United States Student Association
- Predecessor: National Student Association and the National Student Lobby
- Founded: August 1978; 47 years ago
- Type: Student government; Student lobbying organization
- Location: Washington, D.C., U.S.;
- Region served: United States
- Website: https://usstudentassociation.org/

= United States Student Association =

National association of students and student associations in the United States

The United States Student Association (USSA) is an American national student advocacy association.

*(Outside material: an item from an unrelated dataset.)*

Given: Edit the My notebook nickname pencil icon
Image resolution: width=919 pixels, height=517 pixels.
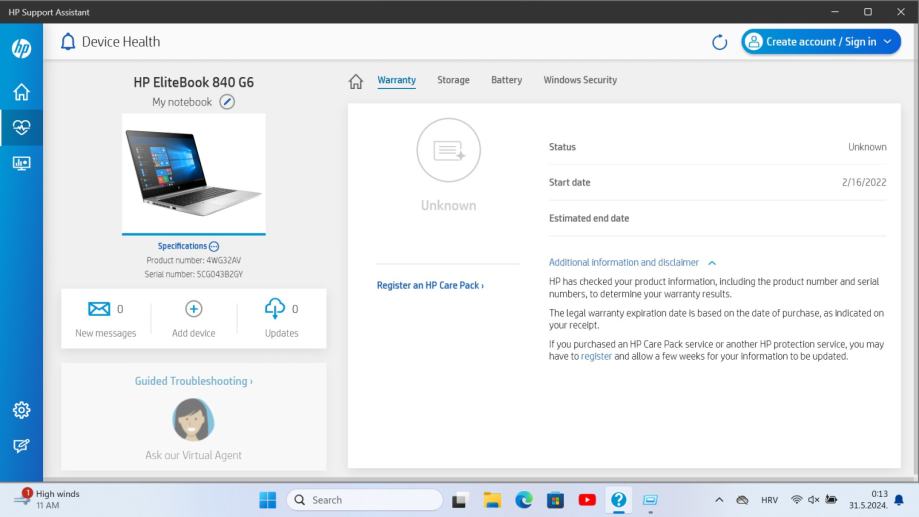Looking at the screenshot, I should pos(227,102).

It serves as the national student government representing postsecondary students in the United States and is recognized by the Global Student Forum.

== History ==
The organization was born in August 1978 during a joint meeting between the National Student Association (NSA), formed in 1947, and the National Student Lobby (NSL), itself originally born of a split in 1971 with the NSA. The membership of both organizations voted overwhelmingly to merge due to overlapping lobbying work and student-government-based membership. The merger saw the NSL absorbed by the NSA, and the NSA renamed as the USSA; no new entity was created.

By the mid-1980s, the USSA met annually in Washington, D.C., with several hundred students attending.

In the early 1990s, the USSA advocated on behalf of students being eligible for credit cards and beginning to build credit. It also advocated against rising college tuition costs.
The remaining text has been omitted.